The Moppy project, which enables an Arduino to use floppy drives to play music, is something a lot of people have tried, but I was not comfortable with installing Netbeans to run the Java app. Instead, I built my own system from scratch.

I used my NXP LPC1768 dev board “LandTiger” for all the complex stuff. It had the MID file in its memory as an array, parsed it and sent the notes over SPI.

A Micronova Mercury FPGA board received the notes and generated the waveforms to play the notes. I used an FPGA so that I could utilize its parallelism for the waveforms and to prevent my VHDL skills from rusting. A neater way would have been to replace the microcontroller with a softcore one inside the FPGA, but I didn’t feel the need as I was just dicking around.

Regrettably, this video is the only piece of evidence I have left. Well, the system consisted of a lot of software and a few wires, so there was nothing much to see.

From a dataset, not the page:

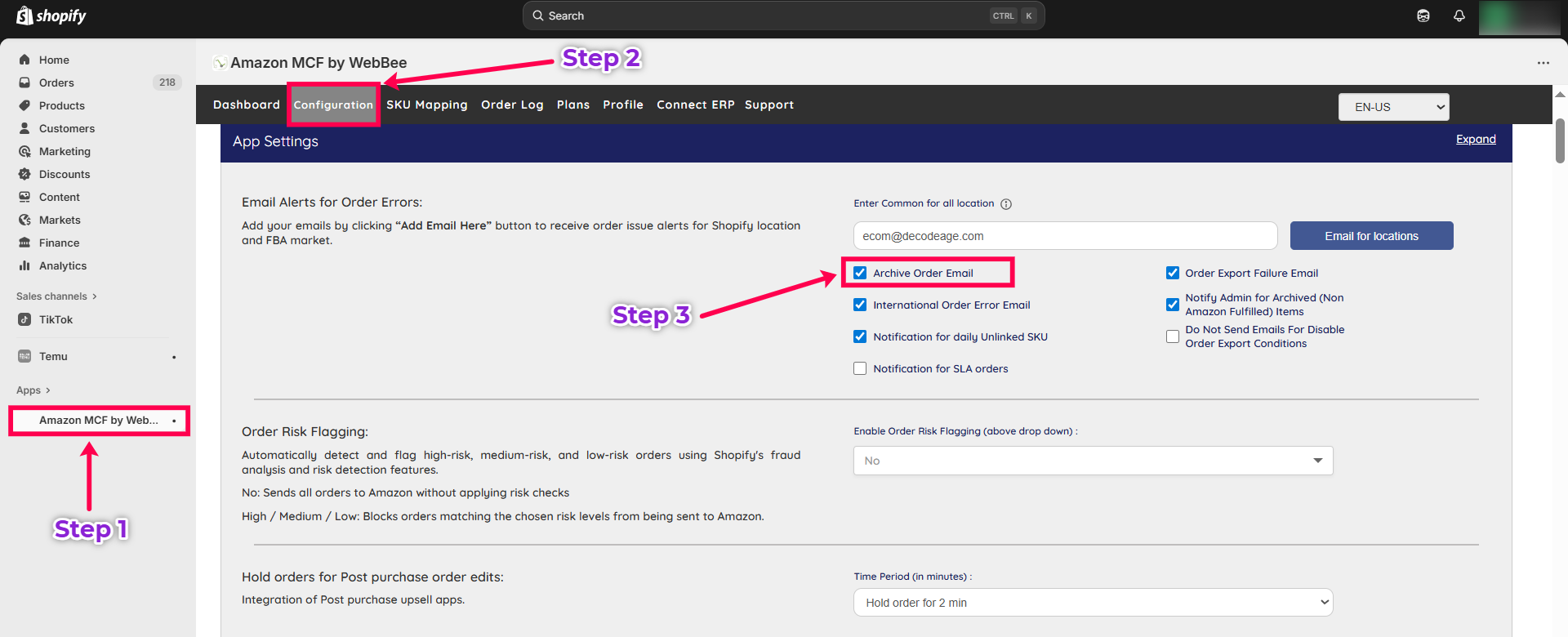This screenshot has width=1568, height=637.
Task: Click the TikTok sales channel icon
Action: (24, 319)
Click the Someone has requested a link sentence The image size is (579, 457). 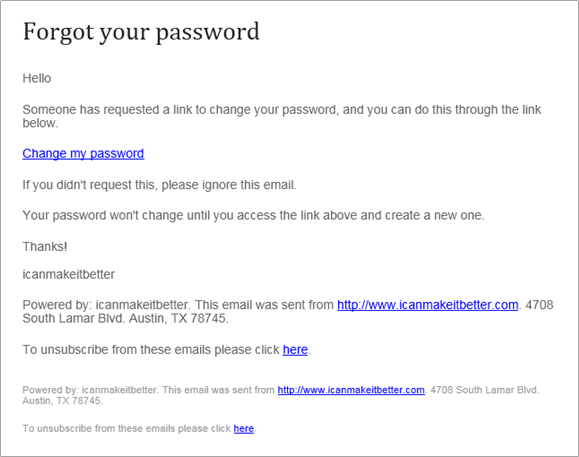point(282,110)
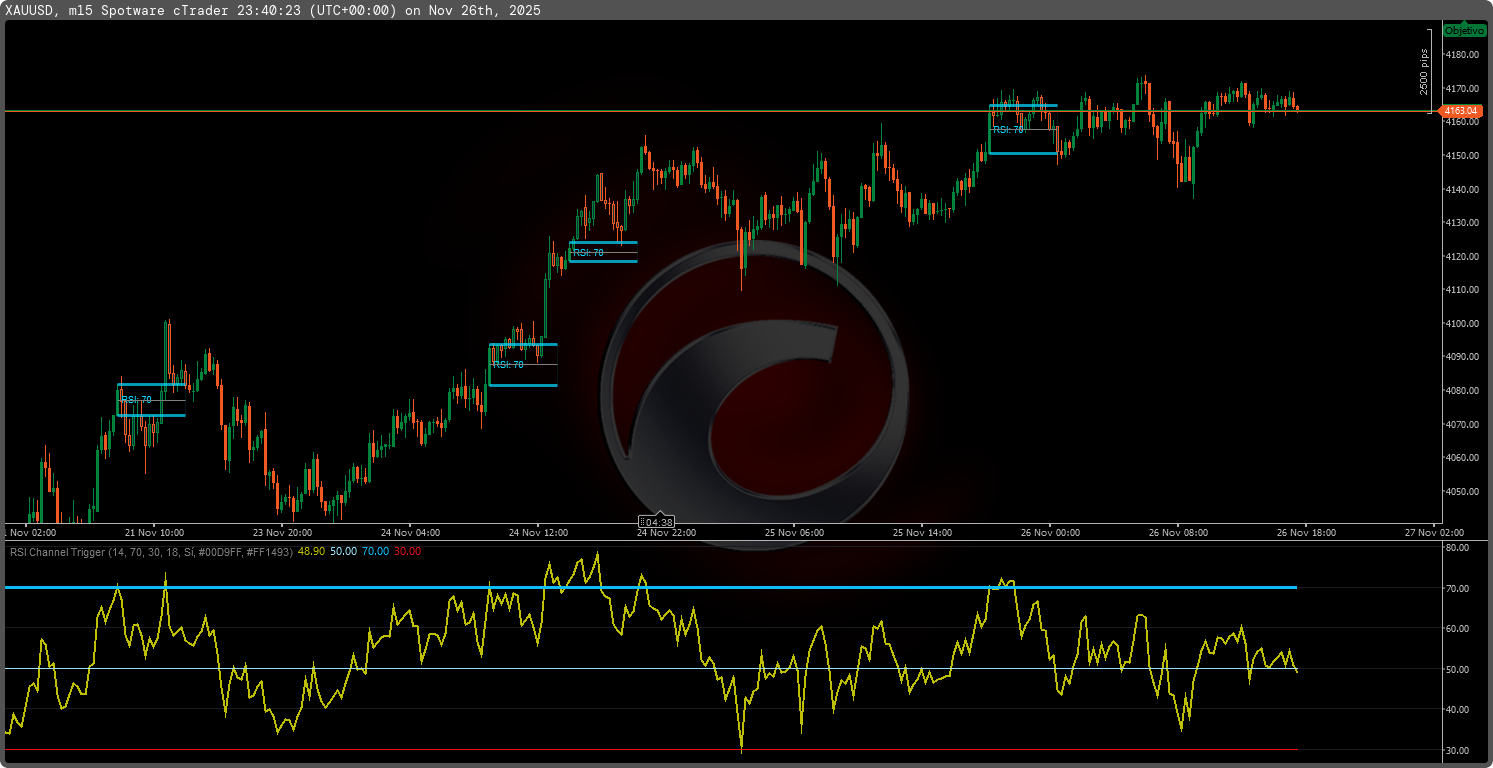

Transmitting audio using light

I’ve wanted to try transmitting audio using light for a long time, and this afternoon I finally tried it. To modulate the beam I shifted the MP3 player output using a MCP602 op amp. 3 V +/- 0.3 V seemed quite ideal. I generated the 3V reference using a zener diode (the current limiting resistor doubled as the R4 of the aforementioned level shifter circuit). This level shifter is in the left side of the picture.

Audio transmission setup

The receiver circuit (top right) consisted of a phototransistor with a few passive components for setting the current through the transistor and a high pass filter. I amplified the signal using a TBA820M amplifier chip (in the middle) and used an 8 ohm speaker for output.